Day Two of my Manchester visit took us to the Victoria Baths, a beautiful disused bathhouse near Nija's place:
Therein we expected to find a 'zine fair'. 'Zines' (zeens) if you don't know, are basically small-run, independently-produced, often hand-made booklets or magazines, usually focusing on art, poetry, short stories, music, subcultures involving those things, or just weirdness. It's actually a really hard-to-describe concept, now that I think about it. It boggles the mind how many of these things must have been put out over the years around the world. Actually, the fact that they're called something in particular, and not just 'books' or 'magazines', says something about modern publishing. As usual, the Wikipedia entry is worth looking at. I could probably drone on and on about them, but that's not the point here.
Point is, we went in and found that the fair was part of the FutureEverything festival's 'Handmade' event and included some installation 'kinetic art' pieces called Physical Oscillators by Antony Hall:
Amazing!
There were zines indeed, and vegan baked goods, and weird arts/crafts/science projects, and so on. Nija found out about a community laser milling outfit that will cut all kinds of stuff out of plastic, metal etc for you if you give them a design, I presume for free or very little dough, much like Sydney's Rizzeria is meant to do for people needing high-quality colour printing. (PS: Check out news about the MCA Zine Fair in Sydney this past weekend on the Rizzeria wesbite. What the weird?! Must be that time of year.)
That evening we had a hot date with Nija's friends Michael and Bernadette, who live in the lovely little Tameside town of Mossley, a 20-minute trainride to the Northeast of Manchester. We headed up to Victoria Station to get a train but just missed ours and had an hour to kill. Victoria is a fine old place, with a classic look (see yesterday's post) and a great tile mural near the entrance:
Something about those lists of sea destinations to the east just takes my breath away.

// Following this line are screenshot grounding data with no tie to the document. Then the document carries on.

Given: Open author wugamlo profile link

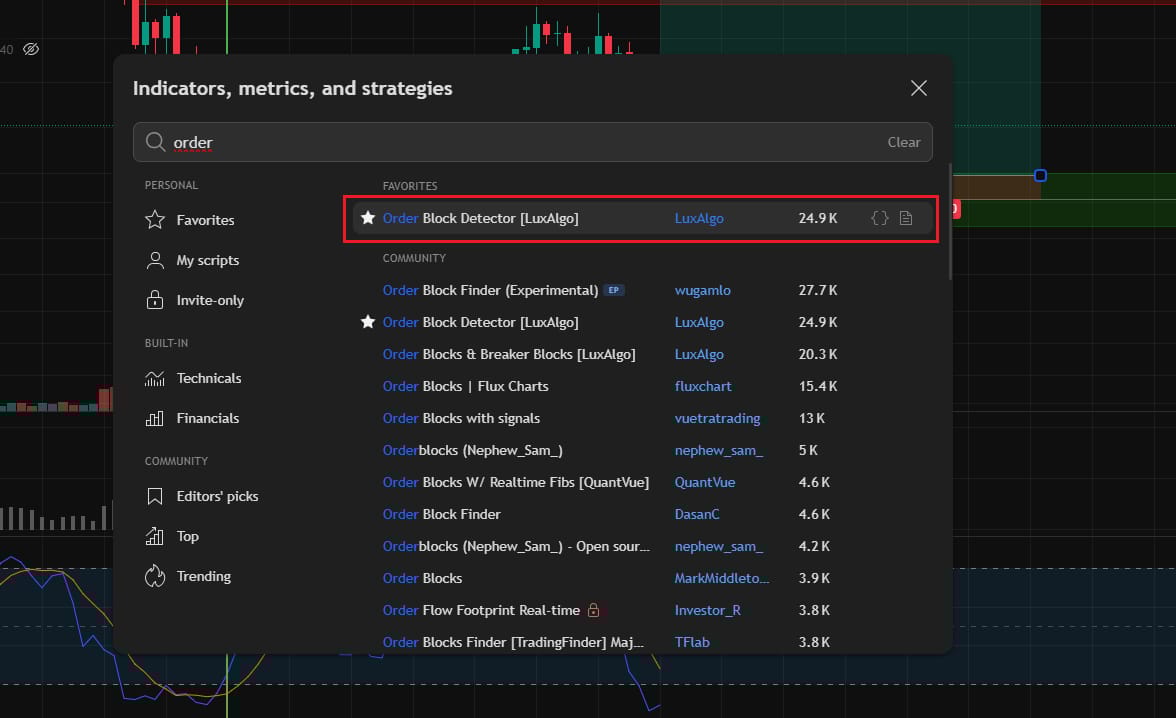Looking at the screenshot, I should tap(702, 290).
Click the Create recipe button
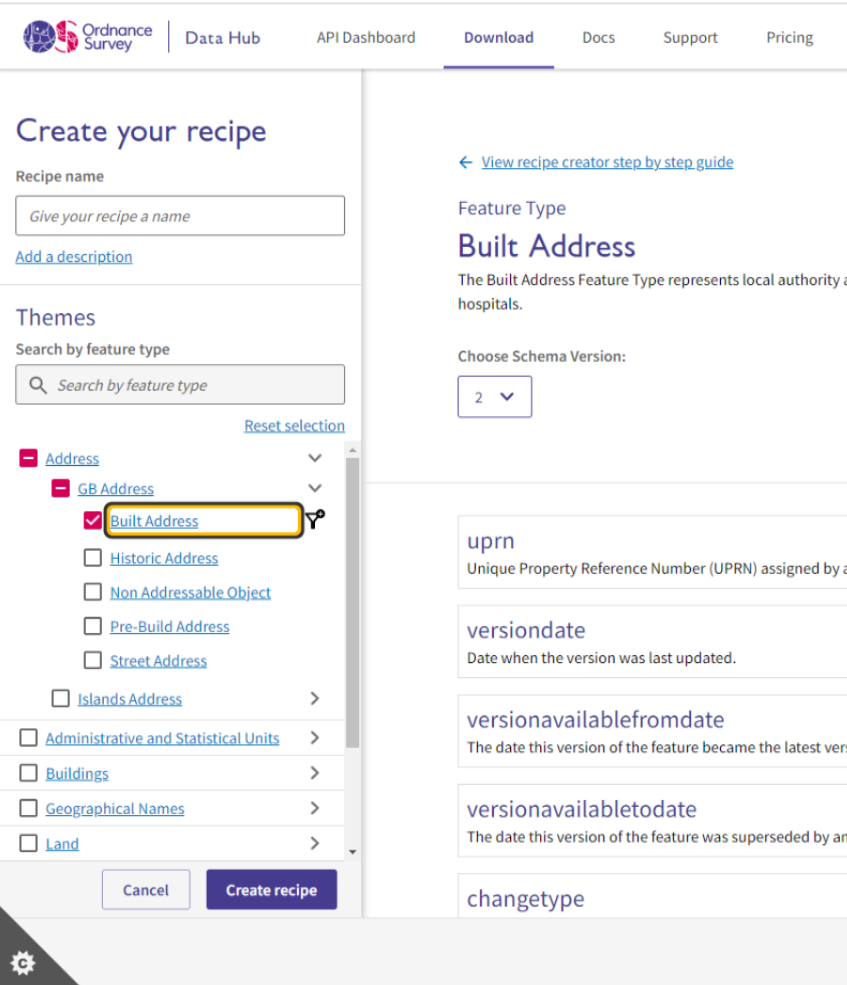 [271, 889]
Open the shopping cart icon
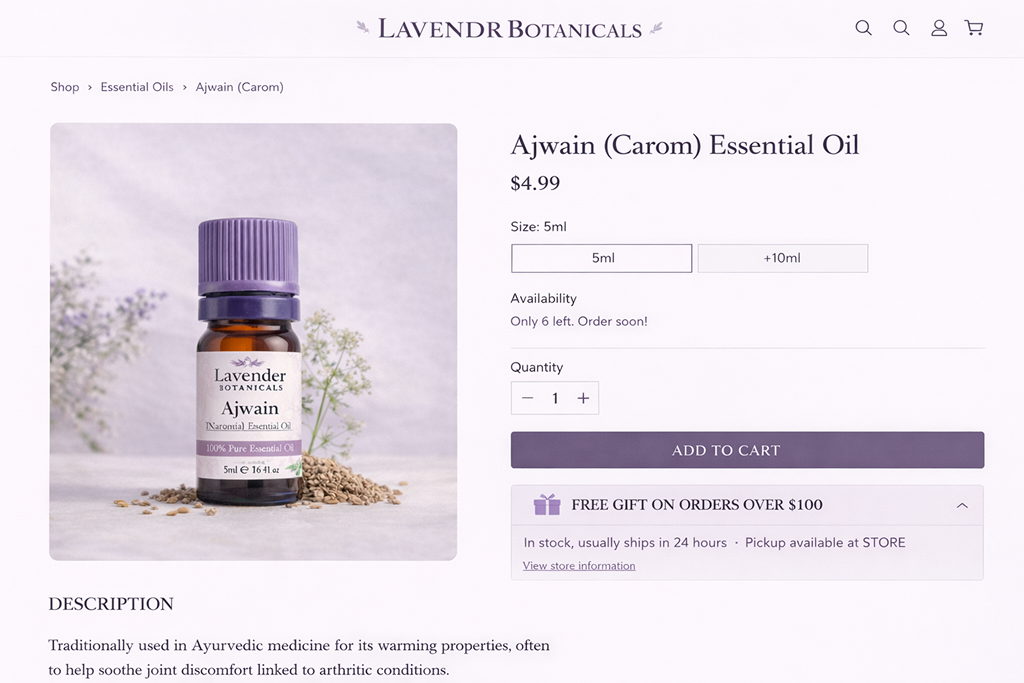Image resolution: width=1024 pixels, height=683 pixels. point(974,27)
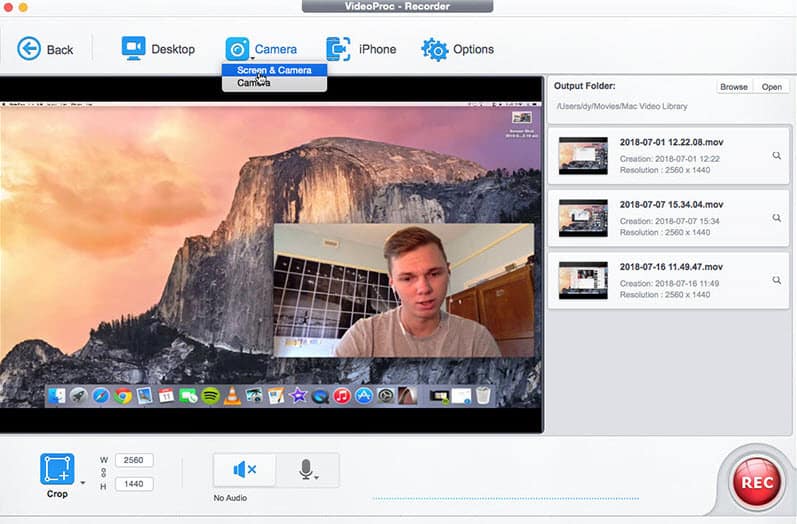Click the Open output folder button
The height and width of the screenshot is (524, 797).
pos(771,87)
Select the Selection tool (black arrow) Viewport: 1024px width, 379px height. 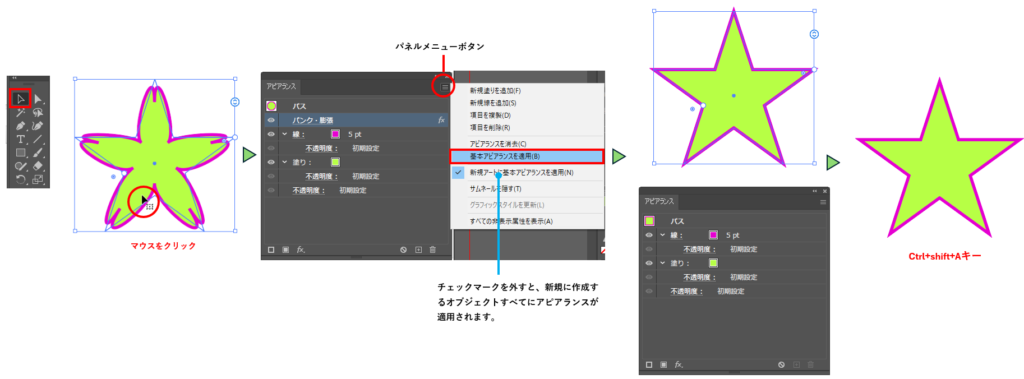click(x=20, y=99)
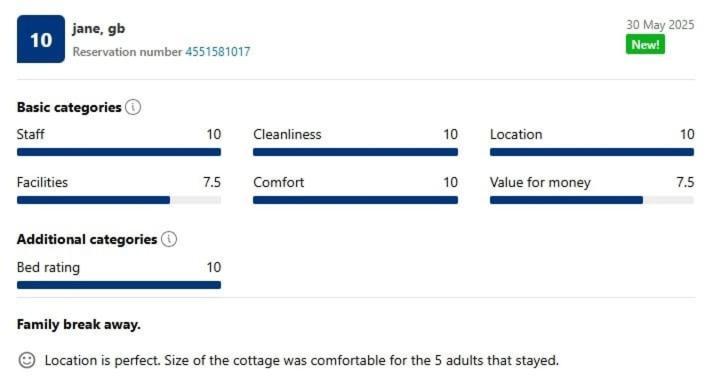The width and height of the screenshot is (706, 387).
Task: Click the Additional categories heading
Action: tap(87, 239)
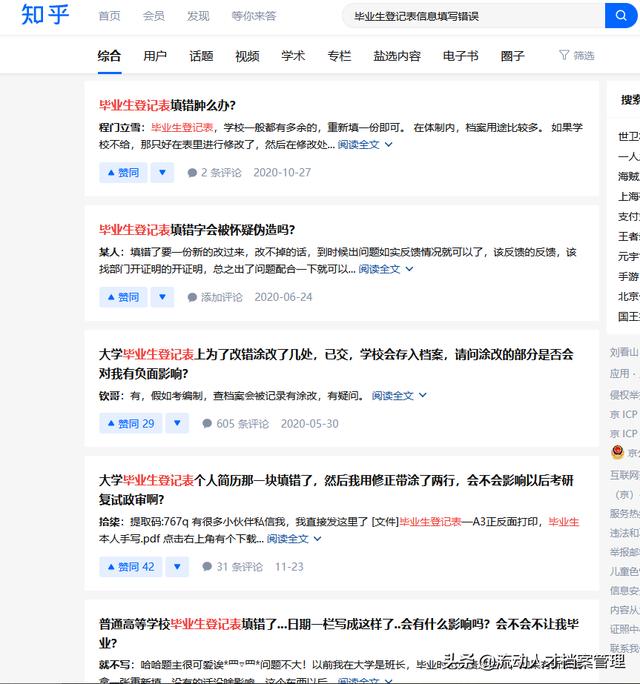Viewport: 640px width, 684px height.
Task: Open the 等你来答 navigation link
Action: (253, 16)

So with our spare hour Nija and I decided to tuck into our first pints of the day at the station pub. Fortunately they also served nachos, which Nija prescribed to me as part of my 'fattening-up' diet. Now let me tell you something: I've never eaten nachos in a train station before, and I did that day. And they were not the best nachos ever, but they were also not the worst. And there I shall leave it.
The plate of nachos almost cleaned entirely, we got our train, which was full and wound up getting hung at some point along the journey due to a failed train up ahead. It was amazing how nearly everyone on our car went to sleep as a response. Nija dozed off, I fought bravely but probably had a wink, and all those around us just lapsed into comas as though the train were filling with its own exhaust. We got moving again, but the trip to Mossley took us twice what it should have, I'm told.
The purpose of our journey was that we had tickets to a Mossley theatre company's production of Acorn Antiques, Victoria Wood's soap-opera spoof about a small-town ('Manchesterford') antiques shop and the grotesque caricature-people involved with the place. The play is based on a regular segment of her 80s TV series Victoria Wood As Seen on TV, but it's a musical. The main characters are there, but the play features all mod cons, such as mobile phones.
After a pleasant visit to Michael and Bernadette's place and some excellent homemade pizza and salad, we walked up to 'Top Mossley' for the show. This just happened to be the final show of the run, and so the community centre was packed. We were all worked up, looking forward to a classic small-town theatre production, as you do. We wanted crappy sets, flubbed lines, dazed performers. Something to chortle over when we got home, don't you know. The schadenfreude of the city-dweller.
And we were resoundingly disappointed.
The sets were very competently-built and didn't collapse once. The lead actors were probably all professionals. Even the obviously non-professional cast members were good. The orchestra was top-notch, and the singing and dancing were quite fine (especially the surprise group tap-dance number). Worst of all, it was hilarious. And I mean the kind of hilarious that you're allowed to laugh at!
We were told we wouldn't get most of it, not being from Britain, but I think we actually cottoned on to quite a bit of it. Broad, crude humour seems to easily surmount whatever national boundary it encounters. It was especially gratifying to see all the old folks guffawing at the jokes about sex and bowel movements. Fantastic! And some of the utterly ridiculous plot elements were just undeniably charming and smart. One character has a cellphone that he says will play 'Daisy, Daisy' if it's his mum's nursing home calling to say she's passed on. Sure enough, it does.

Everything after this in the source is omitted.